O CEO Global da Gerdau, Gustavo Werneck, destacou as origens da companhia dentro do agronegócio durante coletiva com jornalistas na Agrishow, em Ribeirão Preto. A empresa, que possui 125 anos de história, mantém uma conexão profunda com o setor desde sua fundação.
“Apesar da Gerdau ter nascido há 125 anos em 1901, a história da companhia começa 30 anos antes, quando o primeiro ‘Gerdau’ saiu da Alemanha e veio para o Rio Grande do Sul para plantar arroz na margem do Rio Jacuí. Essa proximidade com a agricultura está nas nossas raízes. Temos produtos desde os arames e cercas das fazendas até o aço presente em inevitavelmente todas as máquinas aqui da Agrishow”, afirmou Werneck.
O agronegócio representa cerca de 10% da carteira da Gerdau e a companhia espera continuar crescendo no setor. Segundo o executivo, o crescimento da empresa está ligado ao avanço do PIB do agro e, embora haja desafios no curto prazo, o segmento continua como “absolutamente estratégico”.
Selic em patamar elevado e a falta de previsibilidade no campo
Questionado sobre o momento atual do setor e a possibilidade de uma crise, Werneck afirmou que a principal preocupação não é a competitividade, mas a falta de previsibilidade econômica. O cenário atual de juros elevados impacta diretamente o planejamento dos produtores rurais.
“O agro avançou muito em tecnologia, inovação e mecanização. O setor está preparado, mas falta clareza sobre o que vem pela frente. Não dá para ficar refém de uma taxa de juros tão alta e de um nível de endividamento tão elevado. Não dá para imaginar que o produtor supere esse endividamento e, em uma ou duas safras, enfrente uma crise climática e se endivide novamente”, declarou o CEO.
Para o executivo, o cenário é conjuntural, mas exige ação. “Acho que o momento é passageiro e tem tudo para melhorar, mas será necessária uma nova intervenção em nível de política pública do governo federal, para dar mais previsibilidade. Com mais segurança, o produtor volta a investir”, completou.
Ociosidade industrial e pressão nos custos globais
Werneck também destacou o papel da Agrishow como termômetro do setor. “Eventos como este ajudam a criar um otimismo coletivo e consolidar percepções sobre o mercado. Mas esse otimismo não elimina os desafios”, disse. “Um exemplo é o setor de veículos pesados, que está bastante enfraquecido. A Gerdau investiu fortemente em uma planta de aços especiais em Pindamonhangaba, voltada para essa indústria, e hoje operamos com ociosidade por falta de pedidos”, completou.

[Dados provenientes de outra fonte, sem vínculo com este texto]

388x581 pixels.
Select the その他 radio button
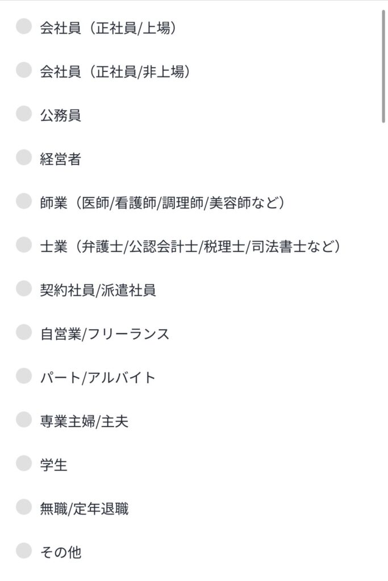(x=24, y=551)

Sobre a volatilidade global, intensificada por conflitos no Oriente Médio, Werneck afirmou que esse ambiente deve persistir. “O mundo mudou muito. Quando esse conflito terminar, outros virão. O Brasil e suas empresas precisam aprimorar a gestão de risco, e o governo deve criar mecanismos para reduzir o impacto desses eventos sobre as companhias brasileiras.”
Os efeitos para a Gerdau se concentram principalmente nos custos energéticos. A alta do petróleo pressiona o carvão e diversos insumos, já que muitos fornecedores ainda dependem de energia fóssil. “Estamos sentindo essa pressão diariamente, com fornecedores pedindo reajustes com frequência. Isso já é uma realidade para toda a economia brasileira”, concluiu.